### À faire
Recopiez mot pour mot l'ensemble des entrées ci-dessous.

### Entrées fournies
******************************
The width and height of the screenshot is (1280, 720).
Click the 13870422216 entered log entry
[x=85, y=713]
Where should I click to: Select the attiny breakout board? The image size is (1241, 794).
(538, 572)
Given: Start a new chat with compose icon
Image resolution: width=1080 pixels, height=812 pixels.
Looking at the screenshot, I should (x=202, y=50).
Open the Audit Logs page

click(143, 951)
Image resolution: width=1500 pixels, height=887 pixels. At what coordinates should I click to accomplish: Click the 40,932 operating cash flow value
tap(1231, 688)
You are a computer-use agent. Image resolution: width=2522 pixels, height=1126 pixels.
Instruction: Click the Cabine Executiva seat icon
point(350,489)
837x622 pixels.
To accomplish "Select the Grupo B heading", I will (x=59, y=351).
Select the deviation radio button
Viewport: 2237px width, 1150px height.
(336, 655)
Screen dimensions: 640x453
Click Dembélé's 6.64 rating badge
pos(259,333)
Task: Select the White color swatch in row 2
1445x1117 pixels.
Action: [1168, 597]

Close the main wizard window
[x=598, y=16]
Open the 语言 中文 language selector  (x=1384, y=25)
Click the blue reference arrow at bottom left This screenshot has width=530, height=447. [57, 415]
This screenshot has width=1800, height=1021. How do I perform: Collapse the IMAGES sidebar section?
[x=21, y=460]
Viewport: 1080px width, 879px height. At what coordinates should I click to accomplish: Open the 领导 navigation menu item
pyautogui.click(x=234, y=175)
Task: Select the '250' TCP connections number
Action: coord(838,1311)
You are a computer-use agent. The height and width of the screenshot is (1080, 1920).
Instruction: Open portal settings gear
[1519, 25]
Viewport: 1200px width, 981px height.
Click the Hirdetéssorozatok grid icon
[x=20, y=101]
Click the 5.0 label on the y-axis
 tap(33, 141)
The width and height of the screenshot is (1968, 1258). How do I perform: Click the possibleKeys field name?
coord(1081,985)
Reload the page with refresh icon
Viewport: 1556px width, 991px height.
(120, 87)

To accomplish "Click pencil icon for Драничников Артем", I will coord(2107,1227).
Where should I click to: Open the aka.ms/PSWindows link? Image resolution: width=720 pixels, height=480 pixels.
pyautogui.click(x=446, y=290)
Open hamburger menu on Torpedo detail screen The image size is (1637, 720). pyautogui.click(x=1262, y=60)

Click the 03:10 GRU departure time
******************************
### Solution
The width and height of the screenshot is (1280, 720).
Click the 13870422216 entered log entry
[x=85, y=713]
Where should I click to: Select the attiny breakout board? The image size is (1241, 794).
(538, 572)
Given: Start a new chat with compose icon
Image resolution: width=1080 pixels, height=812 pixels.
Looking at the screenshot, I should (x=202, y=50).
Open the Audit Logs page

click(143, 951)
Image resolution: width=1500 pixels, height=887 pixels. At what coordinates should I click to accomplish: Click the 40,932 operating cash flow value
tap(1231, 688)
You are a computer-use agent. Image resolution: width=2522 pixels, height=1126 pixels.
Instruction: Click the Cabine Executiva seat icon
point(350,489)
837x622 pixels.
To accomplish "Select the Grupo B heading", I will (x=59, y=351).
Select the deviation radio button
Viewport: 2237px width, 1150px height.
(336, 655)
Screen dimensions: 640x453
Click Dembélé's 6.64 rating badge
pos(259,333)
Task: Select the White color swatch in row 2
1445x1117 pixels.
Action: [1168, 597]

Close the main wizard window
[x=598, y=16]
Open the 语言 中文 language selector  (x=1384, y=25)
Click the blue reference arrow at bottom left This screenshot has width=530, height=447. [57, 415]
This screenshot has width=1800, height=1021. How do I perform: Collapse the IMAGES sidebar section?
[x=21, y=460]
Viewport: 1080px width, 879px height. At what coordinates should I click to accomplish: Open the 领导 navigation menu item
pyautogui.click(x=234, y=175)
Task: Select the '250' TCP connections number
Action: coord(838,1311)
You are a computer-use agent. The height and width of the screenshot is (1080, 1920).
Instruction: Open portal settings gear
[1519, 25]
Viewport: 1200px width, 981px height.
Click the Hirdetéssorozatok grid icon
[x=20, y=101]
Click the 5.0 label on the y-axis
 tap(33, 141)
The width and height of the screenshot is (1968, 1258). How do I perform: Click the possibleKeys field name?
coord(1081,985)
Reload the page with refresh icon
Viewport: 1556px width, 991px height.
(120, 87)

To accomplish "Click pencil icon for Драничников Артем", I will coord(2107,1227).
Where should I click to: Open the aka.ms/PSWindows link? Image resolution: width=720 pixels, height=480 pixels.
pyautogui.click(x=446, y=290)
Open hamburger menu on Torpedo detail screen The image size is (1637, 720). pyautogui.click(x=1262, y=60)

Click the 03:10 GRU departure time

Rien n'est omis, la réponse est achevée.